柏が珠子を抱き上げた。珠子は弱々しく柏に耳打ちした。


「ここから斜め左の靴屋さんの角に、茶色っぽい眼鏡のおじさんがいるのわかる?あの人がタカシのことを調べているの」


それを聞いた普段温和な柏が、険しい顔をした。


「どういうことだ……」


「お父さん、どうしたの?」


孝は倒れた珠子と怖い顔をした柏を見て、不安げな声で聞いた。




モール内の所々に置かれた長椅子に座っていた若者二人が、珠子の様子を見て柏たちに席を譲ってくれた。

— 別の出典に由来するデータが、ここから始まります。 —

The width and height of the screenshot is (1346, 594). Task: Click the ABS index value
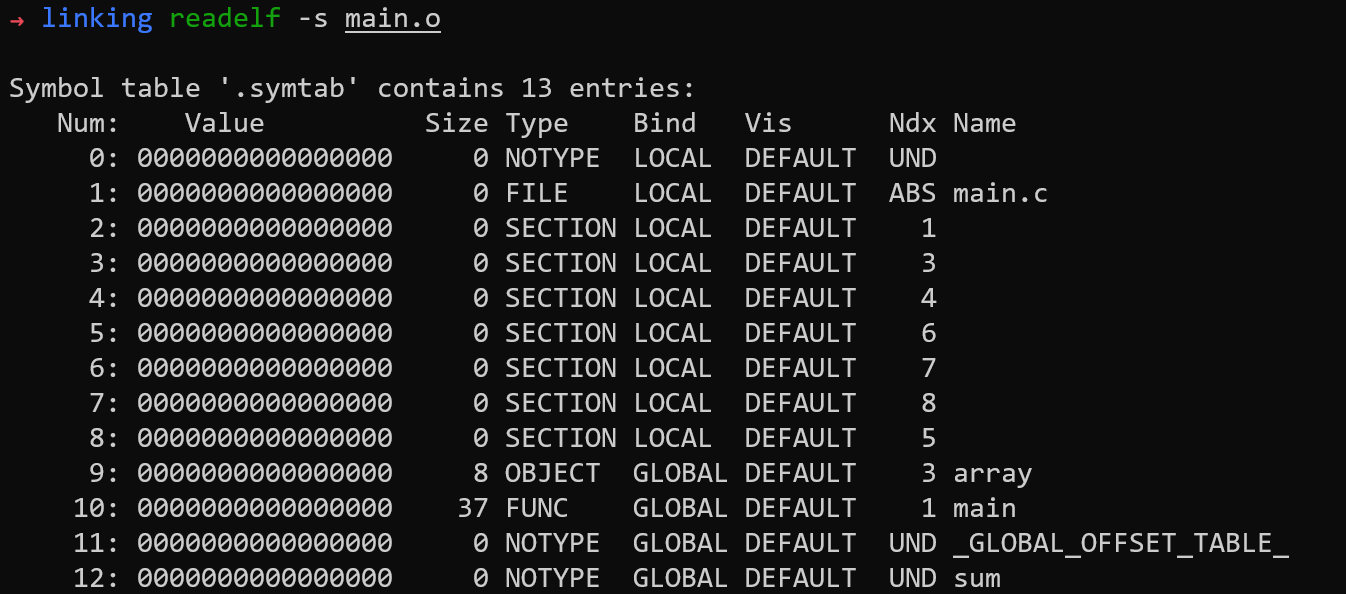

柏はお礼を言い、孝と腰を下ろした。


「カシワ君」


柏の腕の中で珠子が声を出した。


「タマコ、どうした?」


孝が血色を失った珠子を見る。珠子は孝に目を合わさず、柏の首に抱きつき彼の耳元に小声で言った。


「カシワ君、今すぐミサオに連絡して、月美さんの傍についているように言って」


柏は珠子を見つめて頷くと、彼女を自分の膝の上から下ろし、すぐに操に連絡を取った。

心配そうにこちらを見ている孝に珠子が手を伸ばした。その手を取った孝はよろけそうな彼女を抱き寄せて、自分と向き合う体勢で膝の上に座らせた。

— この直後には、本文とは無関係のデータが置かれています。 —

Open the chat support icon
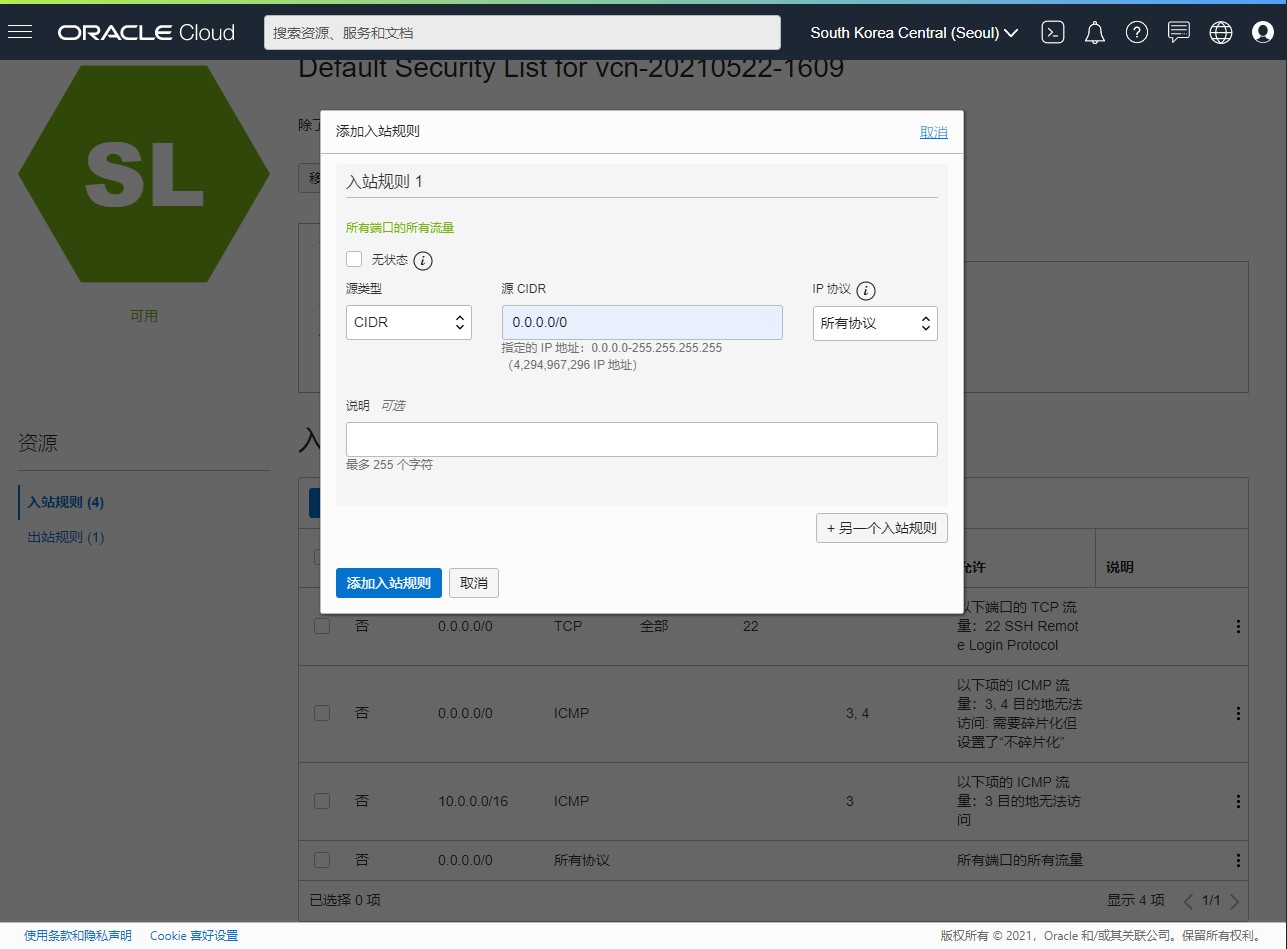 pyautogui.click(x=1179, y=32)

「タマコ、おれにも話してくれよ。おれのことで、お父さんは悩んでいるんだろ」


孝が珠子の目をじっと見つめる。操以外で珠子の瞳を見続けられるのは彼だけだ。

珠子は孝に、ぎゅっと抱きつき


「多分、タカシとカシワ君で解決するんだと思うよ。二人で月美さんを助けてあげて」


と、告げた。

もちろん、今の話を聞いただけでは、何の話をしているのか孝にはわからなかった。一つだけ理解できたのは、自分と母の月美のことで何かが起きていると言うことだ。

珠子は孝に抱きついたまま孝にだけ聞こえるように言った。